The Isis militant group has executed 19 women in its Iraqi stronghold of Mosul for refusing to have sex with fighters, a Kurdish official has claimed.
Said Mimousini, a spokesperson for the Kurdistan Democratic Party (KDP), said that Isis’s treatment of women and dealings with money were proving to be increasingly divisive within the organisation’s own ranks.
The official said that the executions, which could not be independently verified, took place during the weekend of the 1 and 2 August.
“Isis [has] executed 19 women in the city of Mosul during the past two days,” he told Iraqi News on Monday. “The penalty decision came on the background of the refusal to participate in the practice of sexual jihad.”

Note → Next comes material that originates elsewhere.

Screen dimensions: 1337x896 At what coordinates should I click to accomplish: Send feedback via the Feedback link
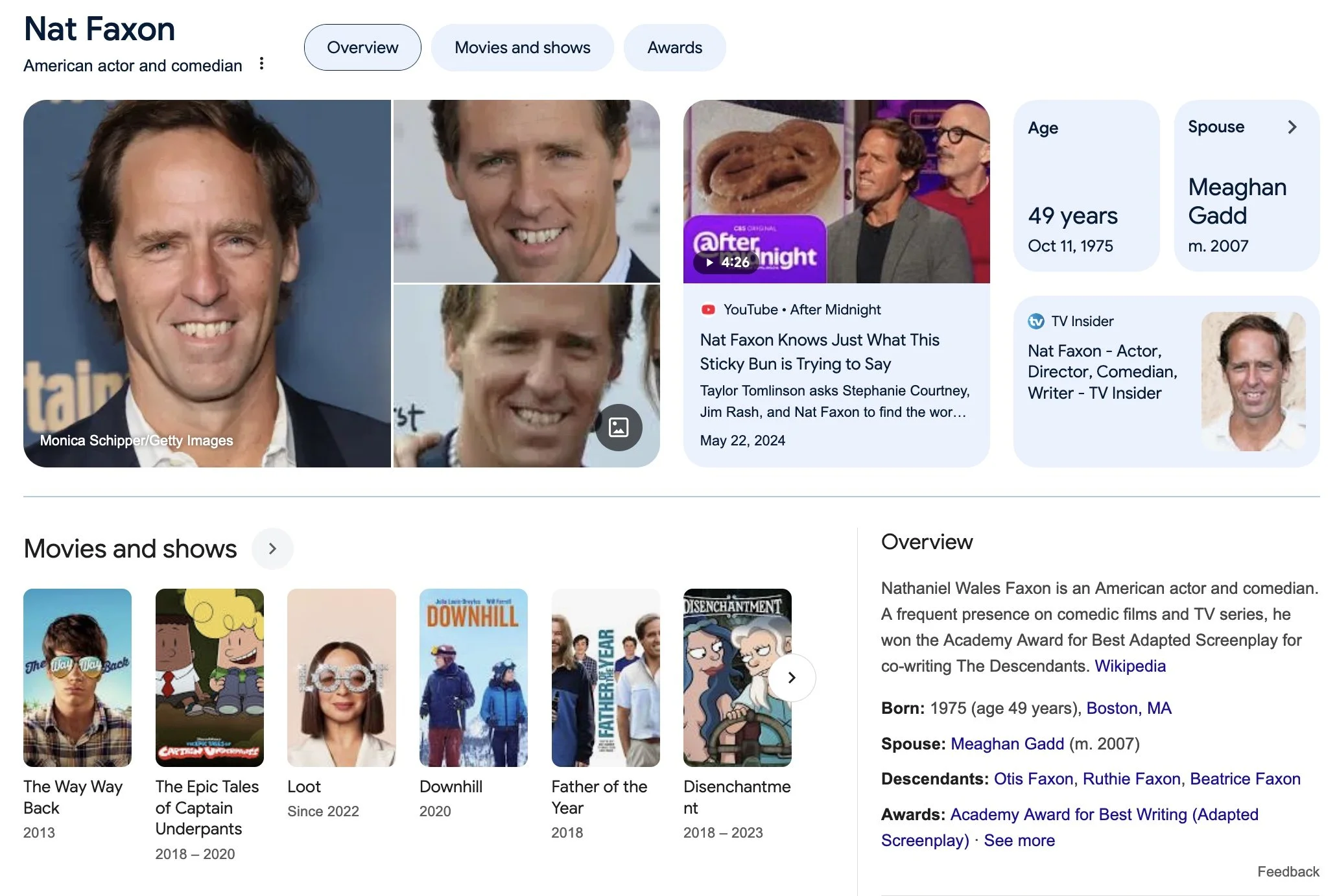(x=1288, y=871)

Mimousini’s claims come just days after a UN official said she had witnessed the circulation of a child slave “price list” among Isis fighters in Syria and Iraq.

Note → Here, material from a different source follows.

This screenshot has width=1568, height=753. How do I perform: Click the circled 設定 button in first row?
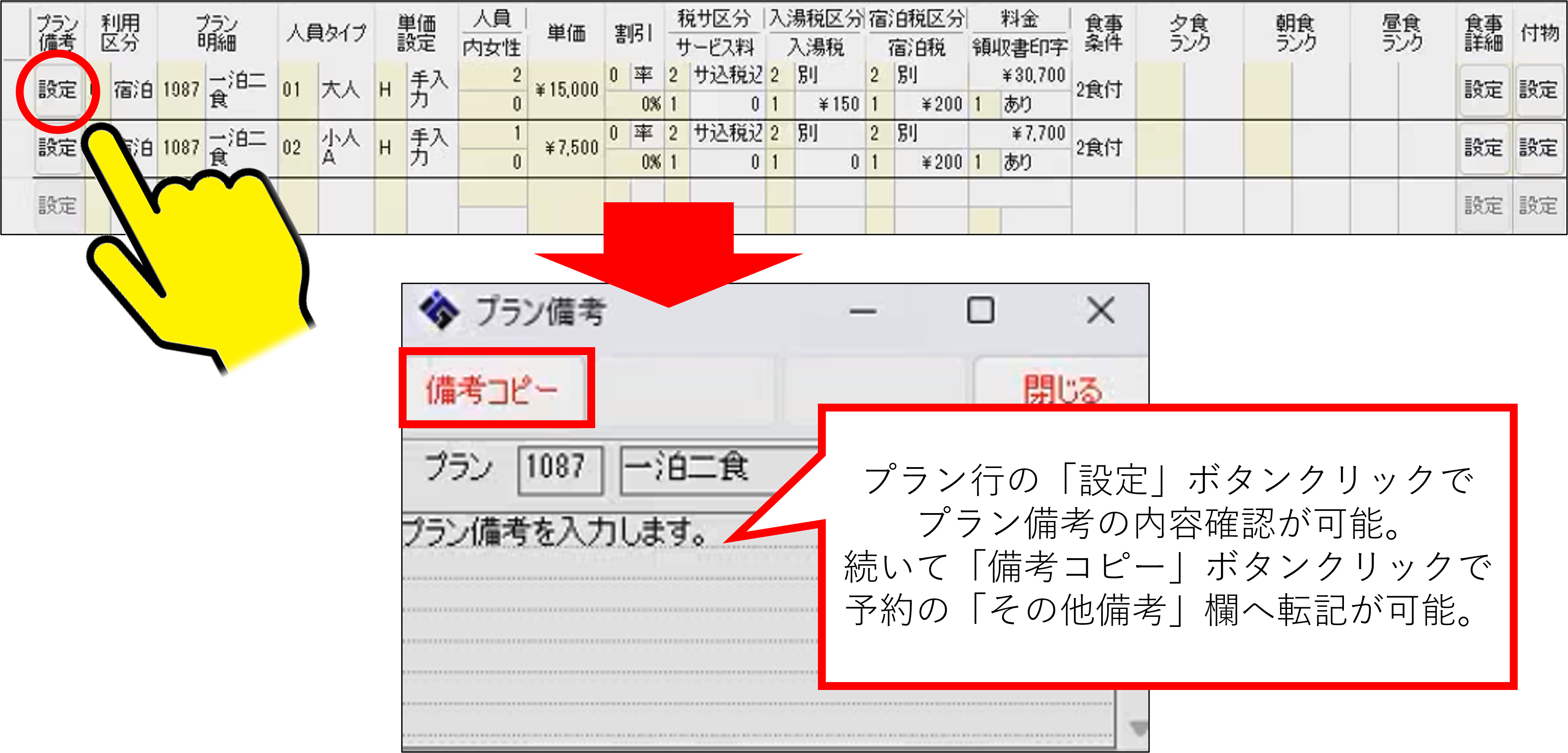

Zainab Bangura, the UN’s Special Representative of the Secretary-General for Sexual Violence in Conflict, told Bloomberg that girls get “peddled like barrels of petrol”, and are sometimes bought so they can be sold to their families for thousands of dollars in ransom money.

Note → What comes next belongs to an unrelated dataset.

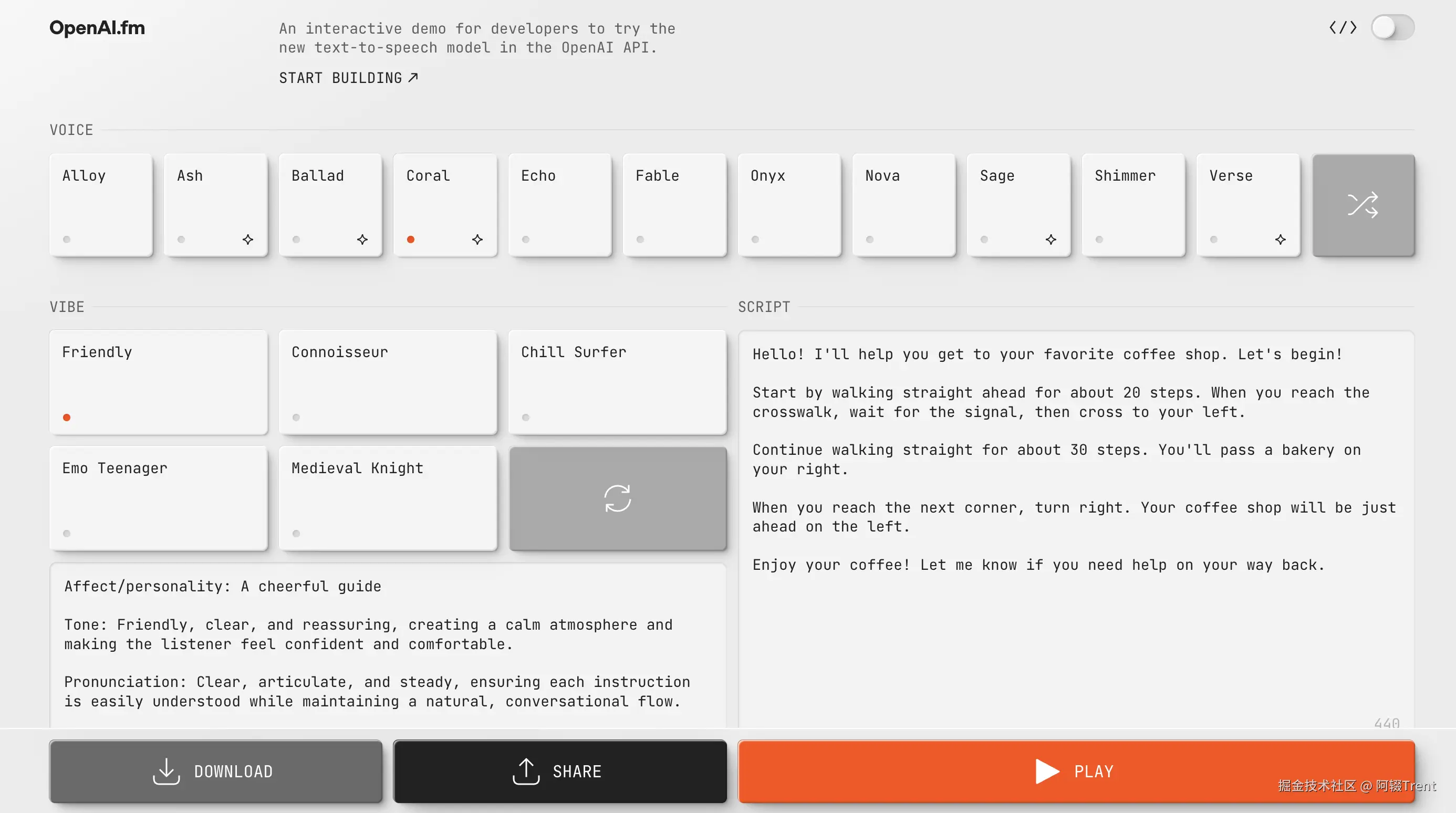The height and width of the screenshot is (813, 1456).
Task: Click the sparkle icon on Ballad voice
Action: click(362, 239)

Meanwhile on Thursday, Isis was reported to have seized a key town in central Syria following a period of heavy skirmishes with government forces.
The densely populated town of Qaryatain represents the most significant strategic gain for the militant group since it took the historic city of Palmyra, not far to the northeast.
Lying 85km (50 miles) from Homs, it gives Isis a clear route to link up areas it controls in and around Palmyra with the eastern countryside of Qalamoun in Damascus province, the Associated Press reported.
News that Qaryatain had fallen came from the UK-based Syrian Observatory for Human Rights, which said the group took the town after three suicide bombers hit army checkpoints at the entrance the day before.
Isis supporters online appeared to corroborate the fact Qaryatain had been taken, while a Facebook page which regularly posts news on Isis military activities posted photos claiming to show fighters and a captured tank “liberating” its streets.
The advance came after a string of military setbacks for Isis that followed its victory in Palmyra. In June, Kurdish fighters and their local allies expelled the group from the key northern border town of Tal Abyad, cutting off one of its major supply routes.